Hopefully Apple will do the same for macOS 27.

[1] https://www.macrumors.com/2026/03/15/ios-27-will-reportedly-...

jesse_dot_id 2 hours ago
As a hobbyist music producer with an interface always connected, that microphone indicator is so annoying and unnecessary. I can't believe it can't just be disabled outright. I like macOS but it's too opinionated and some of those opinions SUCK.
KennyBlanken 19 minutes ago
> The orange microphone dot indicator and its very colored friends can no longer have their brightness changed for dimming them, which made my YellowDot app useless [1] (I guess this is for privacy

It absolutely is for privacy, to stop malware or trojan programs from obscuring their accessing the camera or microphone.
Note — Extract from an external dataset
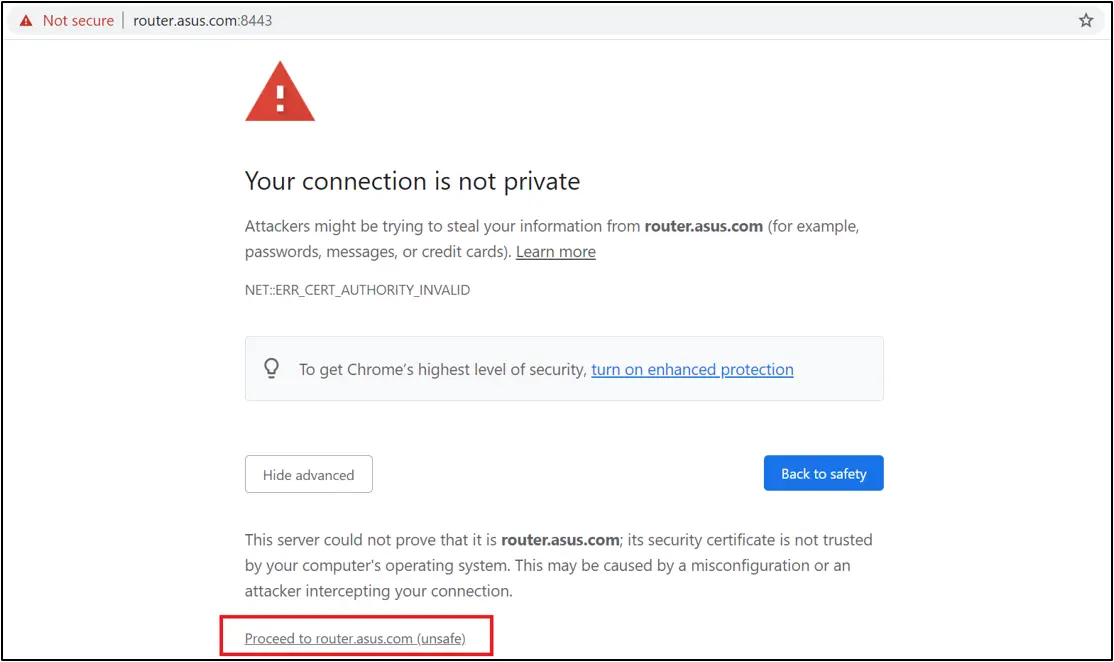Image resolution: width=1114 pixels, height=662 pixels.
Task: Click the heading "Your connection is not private"
Action: [x=412, y=181]
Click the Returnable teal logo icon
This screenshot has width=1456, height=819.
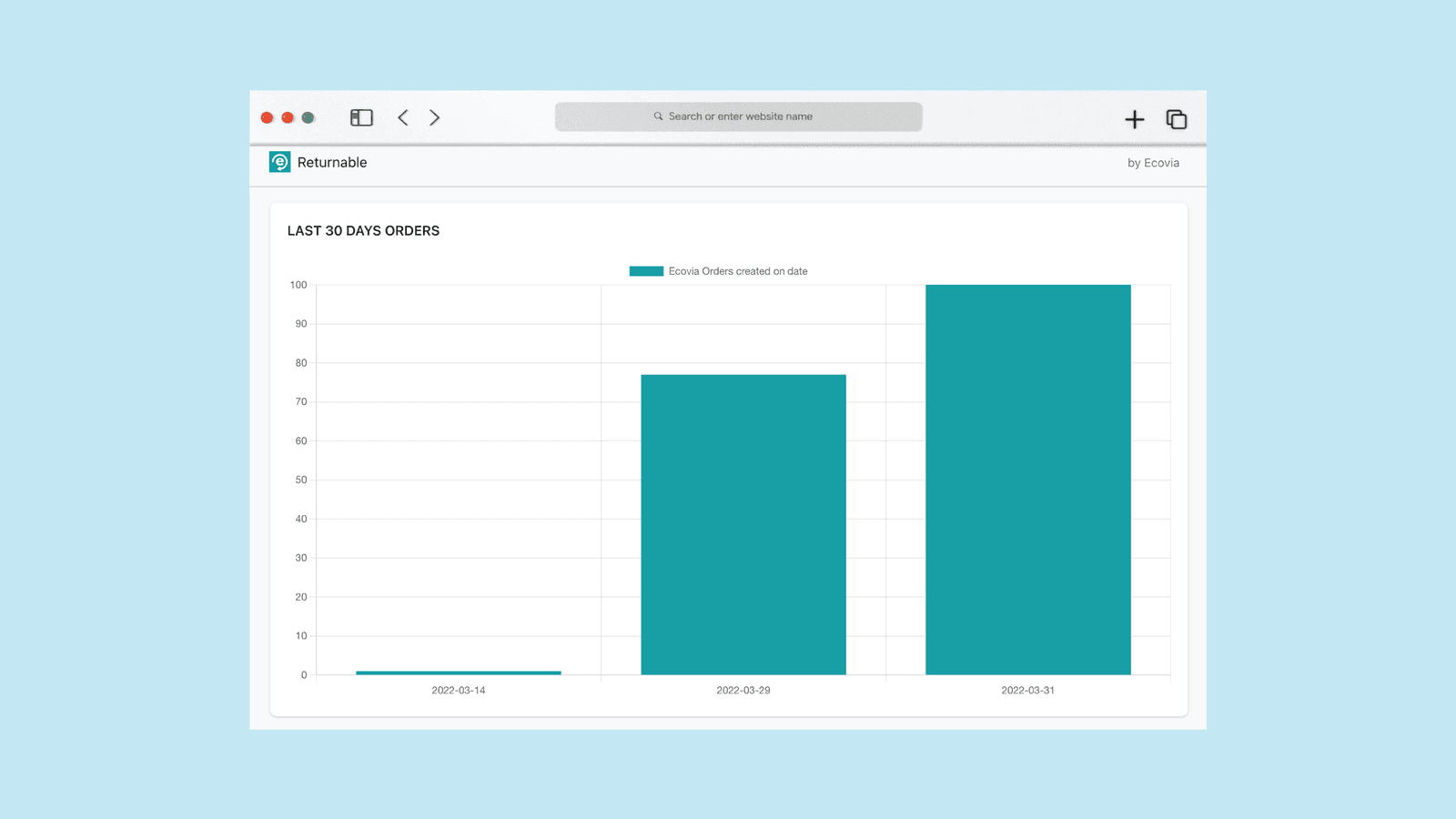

> Reference Presets no longer allow setting arbitrary SDR nits, making it impossible to natively unlock 1600nits of brightness on MacBook Pros or 2000nits on Studio Display XDR which breaks my Lunar app [0] (this seems to be intended, no idea what hurt Apple that they had to block this under SIP)

OLED displays are widely expected this year. Not wanting to have to deal with "my battery life is an hour and a half instead of 10, what's going on!? Replace my battery!" nonsense is probably the remainder.

nowahe 3 hours ago
Ah I was wondering why I couldn't get past 600 nits on my M5 why it worked great on my M1. Guess I'll just have to live without it for now
alin23 2 hours ago
It's still possible with the older forced HDR + Gamma tone-mapping logic, but it has its limitations. The native unlocking was miles better.
reaperducer 3 hours ago
[flagged]
alin23 2 hours ago
Does everything need to be snark on HN now? What is happening with this place?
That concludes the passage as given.